Thursday, May 24, 2012

The Greater Depression

It is with a horrified fascination that I watch the current political events in Europe unfold. The people of France and Greece, in particular, after years of enjoying profligate government spending, have decided to throw caution (and the tentative efforts by their previous governments at reining in the excesses) to the wind. They don't want to hear that they have been living beyond their means and can't see why they should stop enjoying the benefits of a lifestyle that they feel entitled to but can't afford. The new president of France, François Hollande, wants the EU to adopt a new form of borrowing called Eurobonds. The German chancellor, Angela Merkel, is vehemently opposed to these new financial instruments and it is not difficult to see why. They are a liability that is incurred by an individual country but for which the repayment obligation is shared by all EU nations. As there is only one EU nation that remains at the highest level of creditworthiness, i.e. Germany, Angela Merkel and German taxpayers know exactly who ultimately will pick up the tab.

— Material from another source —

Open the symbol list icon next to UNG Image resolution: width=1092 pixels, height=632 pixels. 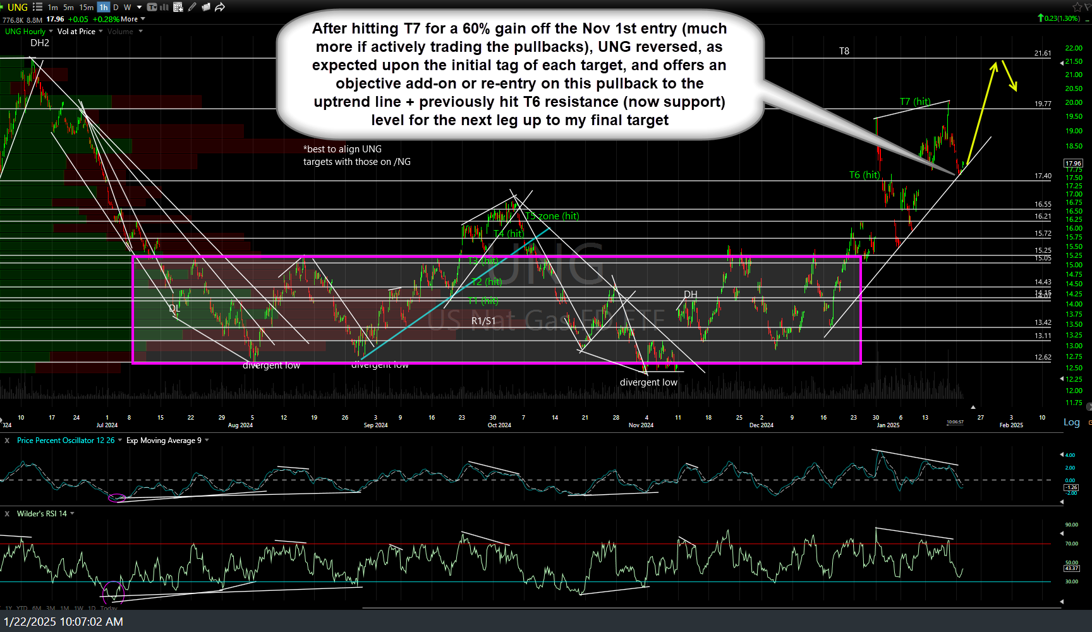pos(37,7)
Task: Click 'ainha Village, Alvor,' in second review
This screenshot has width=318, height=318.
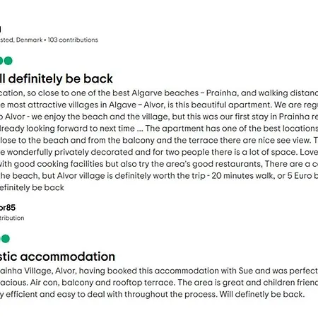Action: 38,271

I have been saying for quite some time that the world is already in what some commentators are starting to call the Greater Depression*. We are following the exact same trajectory as the world followed in the 1930s - that is, an initial financial sector crisis followed by signs of recovery, followed by the deepest and longest economic downturn the world had ever seen. We had the banking sector problems starting in 2008, followed by signs of a recovery as governments have tried to spend their way out of the problem, and clear evidence now that it is not working and that a deeper recession is coming. I think the term Greater Depression will precisely describe what the world is about to endure. Like the 1930s, I predict it will be 10 to 15 years before we recover from the current economic malaise.

The reason I am so certain about this is because nothing is changing. There is no political will to address years of overspending by governments all around the world. It has already been proved over the last four years that the current economic crisis is not something that can be addressed by governments borrowing more money, printing more money, and spending more money.

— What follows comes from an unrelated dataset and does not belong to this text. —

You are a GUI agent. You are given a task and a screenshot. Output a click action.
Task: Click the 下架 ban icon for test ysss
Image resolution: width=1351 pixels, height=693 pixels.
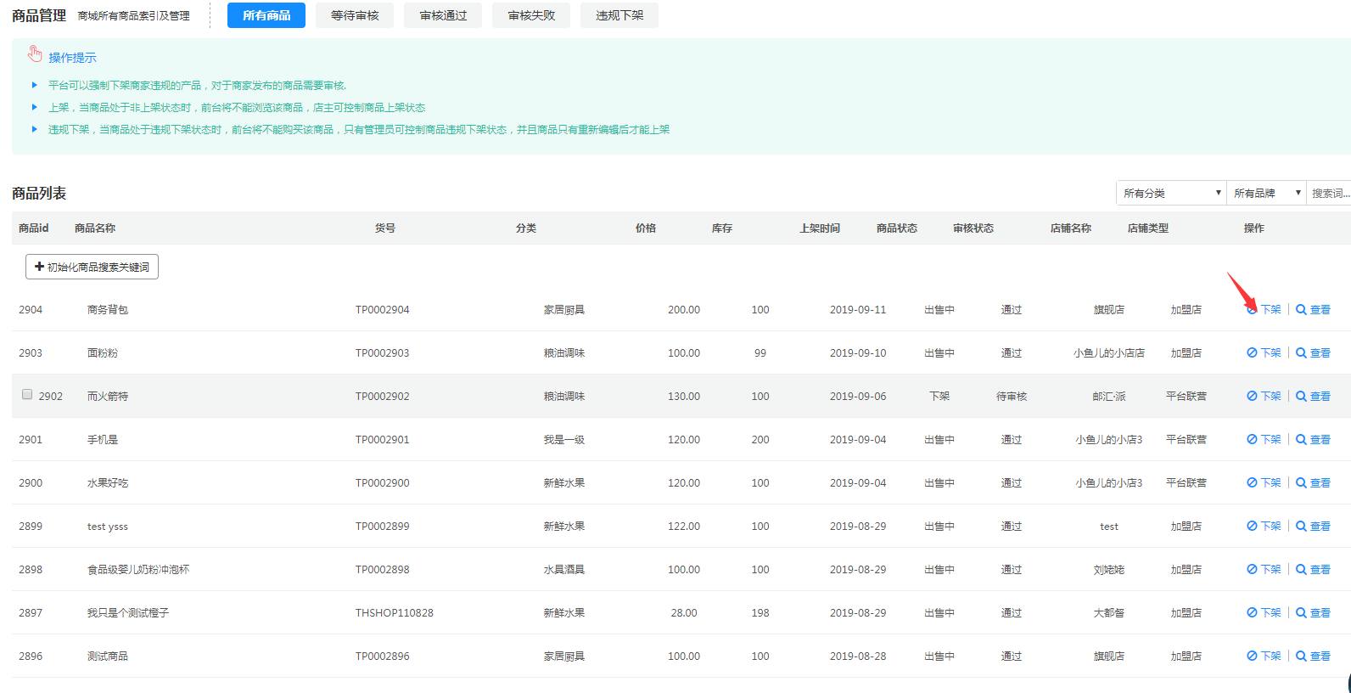1252,526
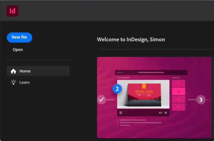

No one will be immune from the crisis. The biggest casualties of all will be the United States and Japan, the two most heavily indebted countries in the world. The US, at least, can continue to service its debt for a few more years, even at current rates of growth. Japan's government is spending twice what it takes in tax revenues and the situation is getting worse every year. Even China, the world's great creditor economy, is now showing signs that its period of massive growth is over. China will suffer more than most as its export revenues dry up and its debtors default on their repayments. With Europe, North America and East Asia all hitting the wall at about the same time, no one will have the means to spend their way out of trouble. There will be a massive correction, with government spending and tax funded benefits being adjusted downwards by up to 50% all around the world, whether voters like it or not. This is what happened in the Great Depression and it is what is going to happen in the Greater Depression. I, like many sensible financial commentators around the world, believe it cannot be avoided, especially with voters only too ready to accept the fraudulent assurances of leaders like François Hollande.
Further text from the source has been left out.